Antwortlich Ihrer geehrter Zuschrift vom 4 d Ms erlaube ich mir Ihnen folgende, für Sie gewiß sehr interessante Enthüllungen zu machen.

Der Titel unserer Freischütz-Partitur* lautet.

Der Freyschütze
Romantische Oper in 3 Aufzügen. Gedicht von Fried Kind
Music v. Carl Maria v Weber.

13. ist die Arie d. Ännchen Einst träumte meiner selg Base.

Im Finale III Lautet es nach den Worten Ottokars Fort mit das Scheusal in die Wolfschlucht! folgendermaßen.

Max.     Herr Unwerth bin ich Eurer Gnade
     Des Todten Trug verlockte mich
     Aus Liebe wählt ich finstre Pfade
     Daß ich von Recht u Tugend wich!


Hierauf singt eine mit Hugo bezeichnete Person, jedenfalls aber ist Ottokar gemeint.

**Aufgabe 1**
Wer ist im Lesetext laut dem Titel der Freischütz-Partitur als Verfasser des Gedichts angegeben?
**Aufgabe 2**
Fassen Sie den Lesetext in zwei Sätzen zusammen.

**Datenblock**
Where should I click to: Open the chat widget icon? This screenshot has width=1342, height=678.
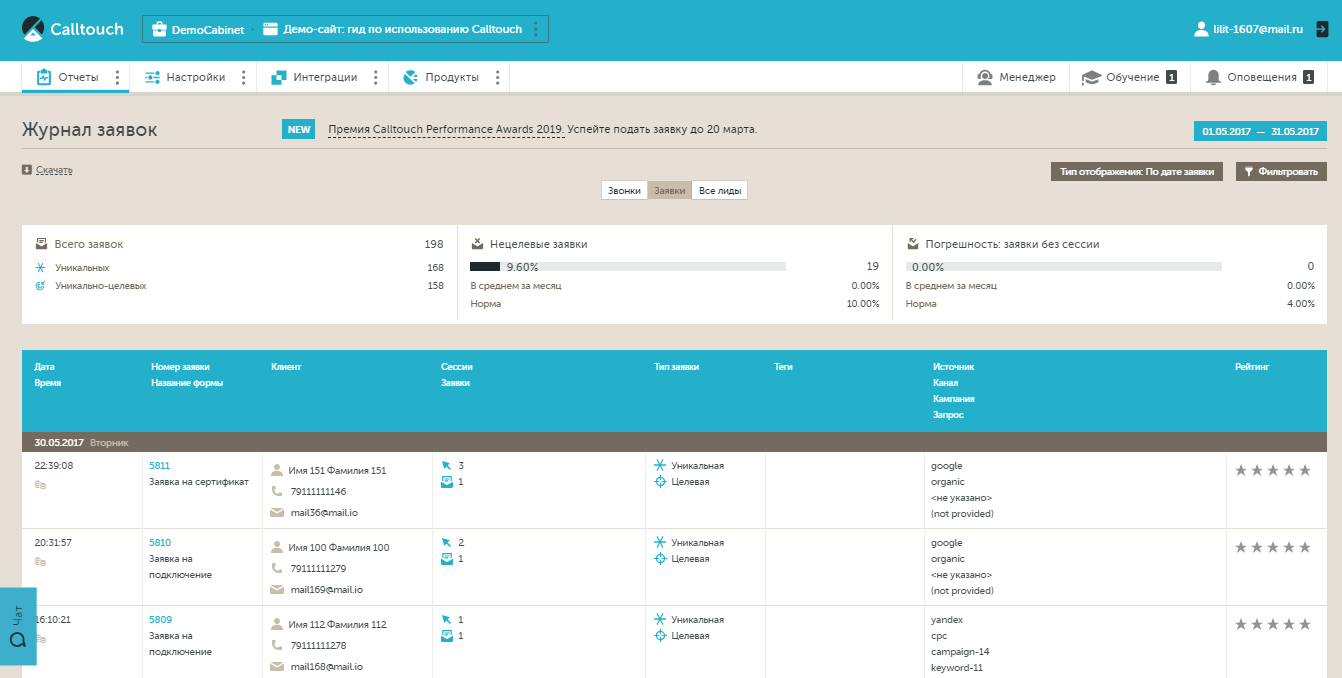tap(17, 638)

**Vollständige Lösung 1**
Fried Kind

**Vollständige Lösung 2**
Das Schreiben antwortet auf eine Zuschrift vom 4. des Monats und gibt den Titel der Freischütz-Partitur wieder: „Der Freyschütze“, romantische Oper in 3 Aufzügen, Gedicht von Fried Kind, Musik von Carl Maria von Weber. Es nennt außerdem Nr. 13 als Arie des Ännchen „Einst träumte meiner selg Base“ und zitiert aus dem Finale III die auf Ottokars Worte folgende Strophe des Max, nach der eine mit Hugo bezeichnete Person singt, mit der dem Schreiben zufolge Ottokar gemeint ist.